You can never be 100% certain unless you go over the entire codebase and make sure. Some pieces of code somewhere might be reliant on that specific version and it might cause a crash later on. In my case, I went over the codebase as it was relatively small, and after I made sure it's not used anywhere I removed it and reinstalled the packages.
Pipenv does not have the "freeze issue"
Since Pipenv updates it's Pipfile during the installation of a new package, it does not have the same above-mentioned problem. It keeps its list of dependencies clean and tidy, however, there can always be issues with clashing sub-dependencies, but at least you will get notified about it when you install a new package that is causing the clash, and you have a chance to correct it yourself, and not push it on the next person who downloads and installs dependencies for your code.
Migrating to Pipenv
If you want to start using Pipenv today, you don't have to do anything special, but you might encounter "pip freeze" issues on your projects. When you activate the virtual environment from Pipenv and it detects a requirements.txt file, it will try to install all the dependencies from it, however, it does not know which are the actual dependencies, so it just adds all of them to Pipfile as packages. You can try it out yourself:
cd migrate-example
pipenv shell
---
✔ Successfully created virtual environment!
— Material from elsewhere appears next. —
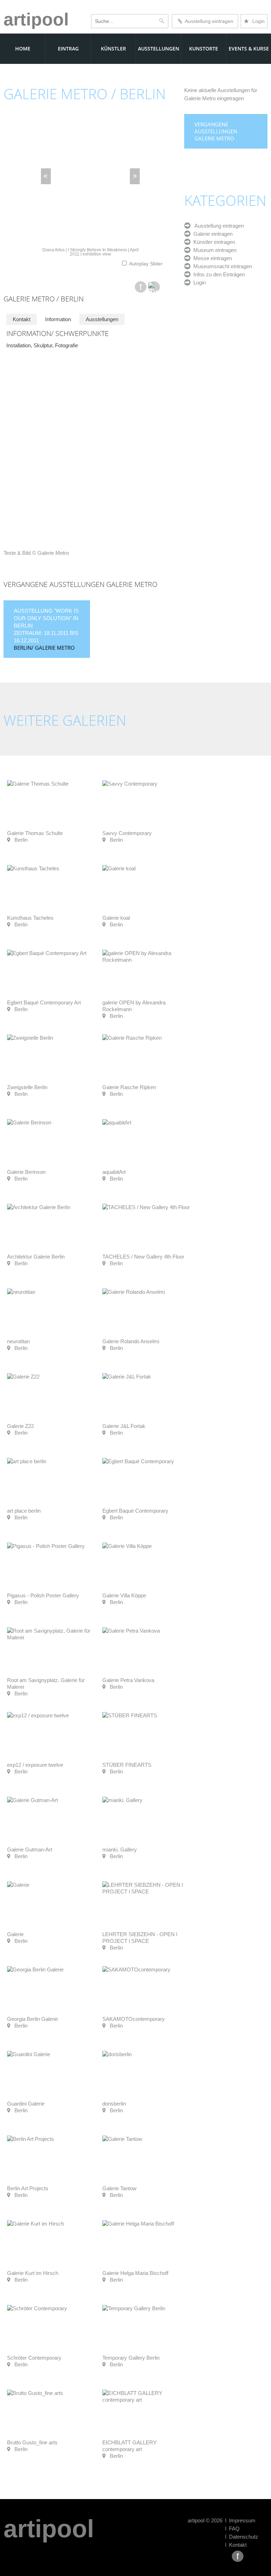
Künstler (113, 48)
Virtualenv location: /Users/martin/.local/share/virtualenvs/migrate-example-aEf2PuZd
requirements.txt found, instead of Pipfile! Converting…
✔ Success!
Our new Pipfile after migration:
[[source]]
name = "pypi"
url = "https://pypi.org/simple"
verify_ssl = true
[dev-packages]
[packages]
boto3 = "==1.14.28"
botocore = "==1.17.28"
docutils = "==0.15.2"
jmespath = "==0.10.0"
python-dateutil = "==2.8.1"
s3transfer = "==0.3.3"
six = "==1.15.0"
urllib3 = "==1.25.10"
[requires]
python_version = "3.8"
You can clean packages that you know are not essential for your code and are just sub-dependencies. After that simply create a lock file and you can commit both Pipfile and Pipfile.lock to your repo:
pipenv lock
---
Locking [dev-packages] dependencies…
Locking [packages] dependencies…
Building requirements...
Resolving dependencies...
✔ Success!
Updated Pipfile.lock (dc9747)!
Specific version of library in Pipfile
When I started working with Pipenv, I had one question for which it was a bit difficult to find an answer, at least at that time: "How can I specify the exact version of a library to use in my Pipfile?".
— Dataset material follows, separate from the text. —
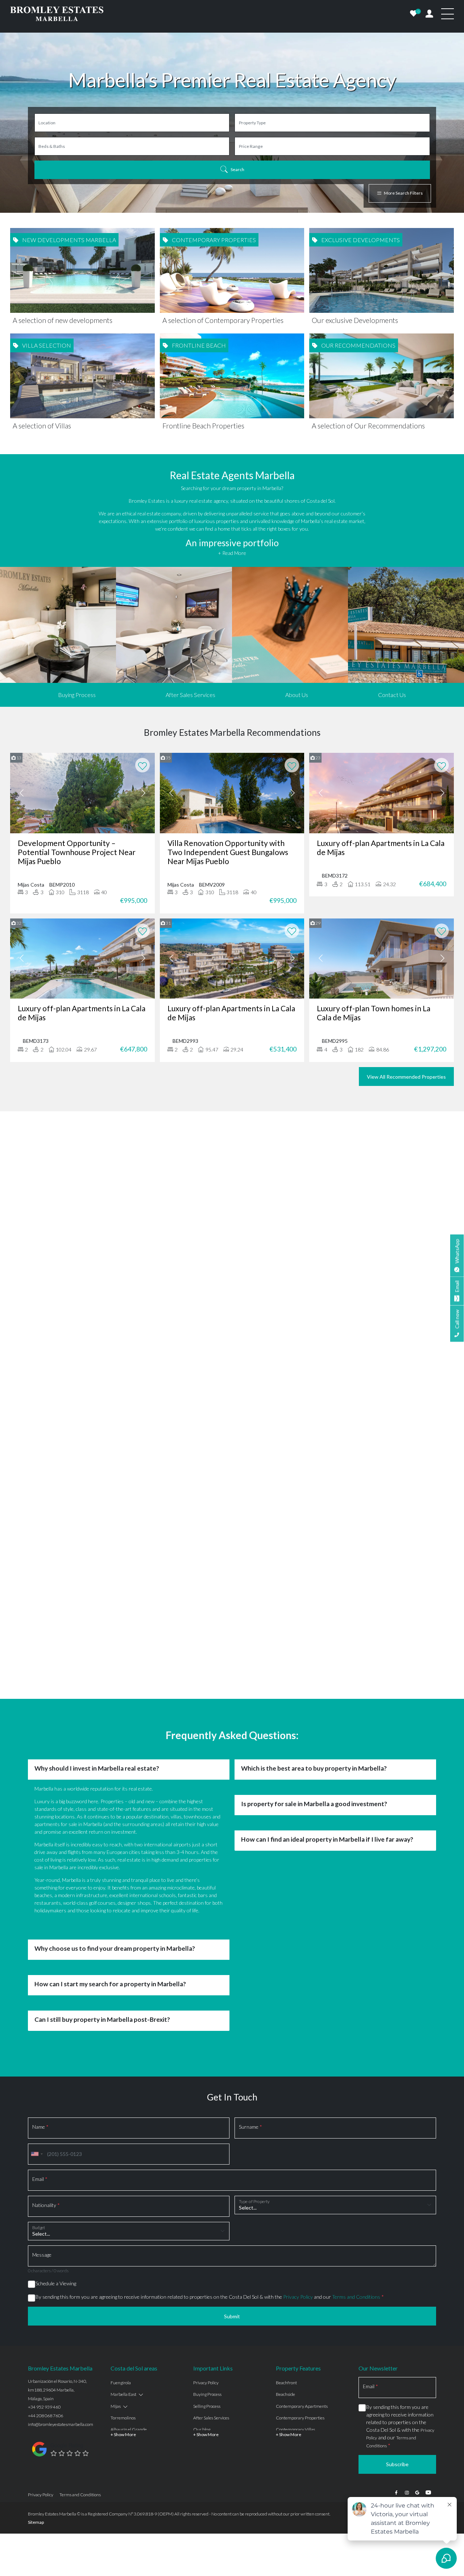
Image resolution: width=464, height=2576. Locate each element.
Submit (232, 2123)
I was trying many combinations in Pipfile, all of them incorrect:
boto3 = 1.14.28
boto3 = "1.14.28"
boto3==1.14.28
boto3=="1.14.28"
As you can see from example Pipfile above, the correct usage is:
boto3 = "==1.14.28"
I hope this article showed you how useful it can be to use Pipenv as a package manager for your project. It does not matter if your team or project is small, medium, or large, all of them could benefit from a properly defined dependency list that is well maintained and Pipenv helps you with that immensely. It helps to prevent errors and bugs, and I am really glad that we already have a tool like this at our disposal in Python. It's time to start using it!